Despite minimal changes in the USDA’s March World Agricultural Supply and Demand Estimates on Wednesday, analysts saw a few positive signals.
India’s production of wheat dropped by 2.5 million tons, something that may turn the tide in a world awash with grain (and beans), said Kevin McNew, an analyst and founder of Grain Hedge in Bozeman, Mt.
Another bright sign is the upward value of Brazil’s real, making it tougher on that country’s exports. The U.S. soybean production strong record of consistency, which also is a plus for producers.
“I think this is as good as it gets. Farmers, who keep producing, need to figure out what do with lows for corn and beans,” McNew said.
Those growers are facing some significant market headwinds right now. “The rest of the world produces lots of corn and soybeans too,” Tom Grisafi, of Advance Trading in Bloomington, Ill., who said huge short positions held by hedge funds and the strong U.S. dollar are also adding to the downward pressure on prices.
Markets React Little to USDA Reports
Here are the key numbers from Wednesday's data release:
Corn: U.S. corn ending stocks were unchanged at 1.837 billion bu., which was lower than the trade’s projection of 1.854 billion bu. Exports also remained the same at 1.650 billion bu. Corn use for ethanol decreased by an estimated 9 million bu. Global corn ending stocks were down 1.8 million tons, reflecting smaller stocks in Brazil.

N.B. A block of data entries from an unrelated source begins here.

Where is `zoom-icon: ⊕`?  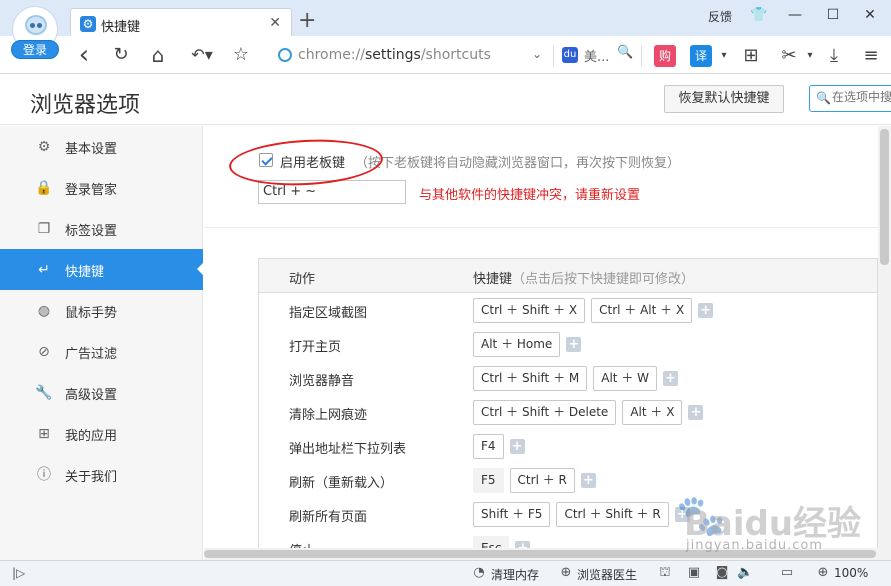 zoom-icon: ⊕ is located at coordinates (823, 573).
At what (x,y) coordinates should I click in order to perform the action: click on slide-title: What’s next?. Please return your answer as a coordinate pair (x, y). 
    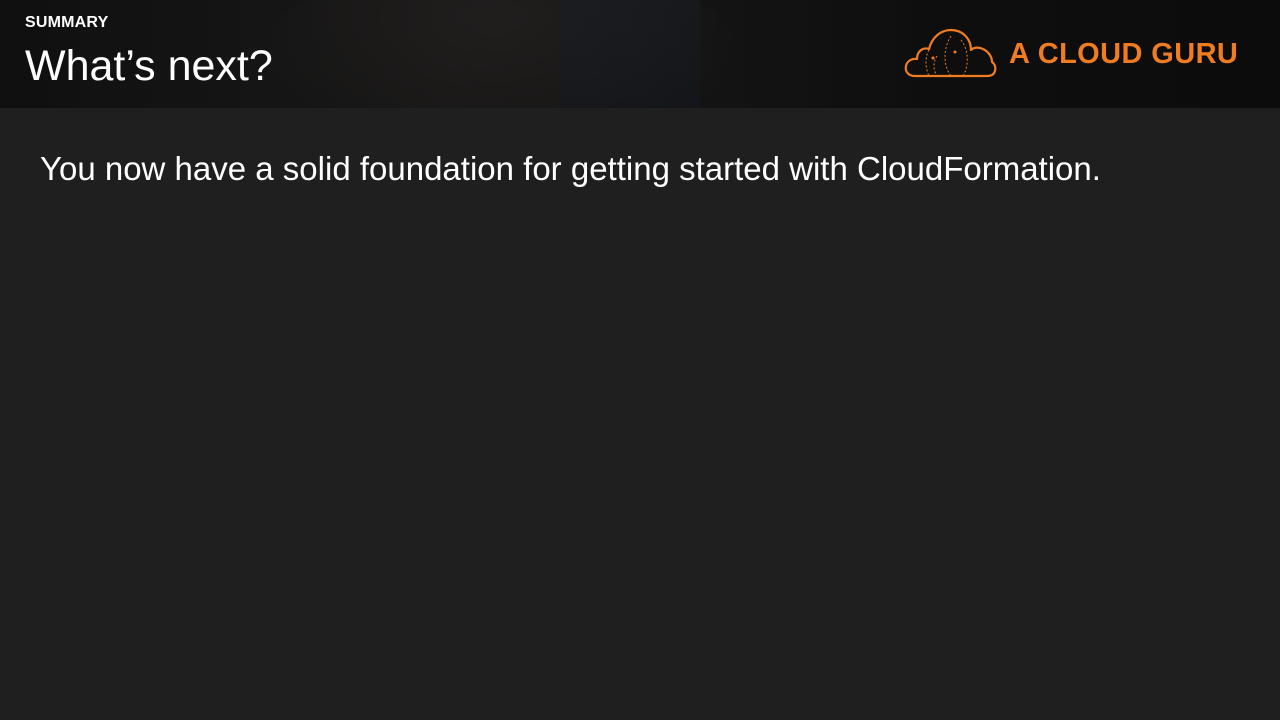
    Looking at the image, I should click on (149, 66).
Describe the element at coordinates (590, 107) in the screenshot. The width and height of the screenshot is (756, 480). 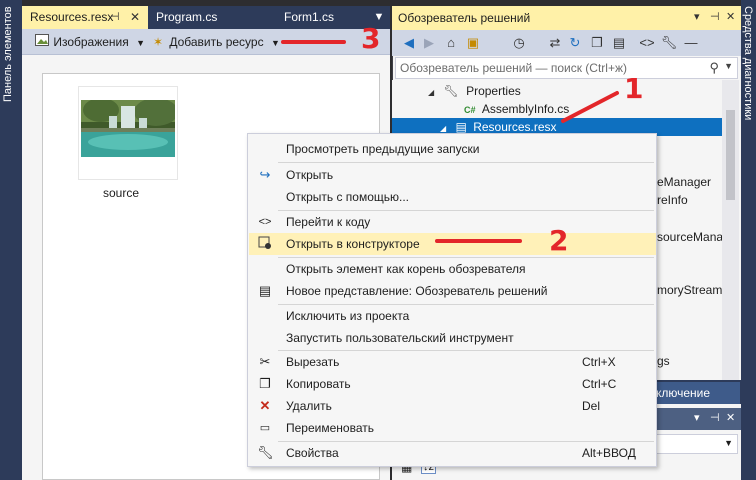
I see `annotation-arrow-line` at that location.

Soybeans: U.S. ending stocks were 460 million bu., which was slightly higher than the average trade forecast of 452 million bu. USDA also adjusted soybean production to 3.929 billion bu. after resurveying South Carolina producers. U.S. soybean trade projections are unchanged.
Wheat: U.S. heat stocks were unchanged at 966 million bu., which was lower than the average trade expectation of 975 million bu. Exports remained the same at 775 million bu. Hard red winter wheat exports were up by 10 million bu.; hard red spring wheat exports were down by the same amount. Global wheat supplies were lowered 3.3 million tons on lower production, but supplies remain at record high levels.
Analysts at Water Street Solutions described the report as a "non-event" for U.S. numbers and a "little friendly" for world numbers and said the focus for farmers now would be on spring weather.
In post-report trading, corn was mostly a penny lower, soybeans mostly 3 to 4 cents lower, and wheat 1 to 2 cents lower, according to Pro Farmer.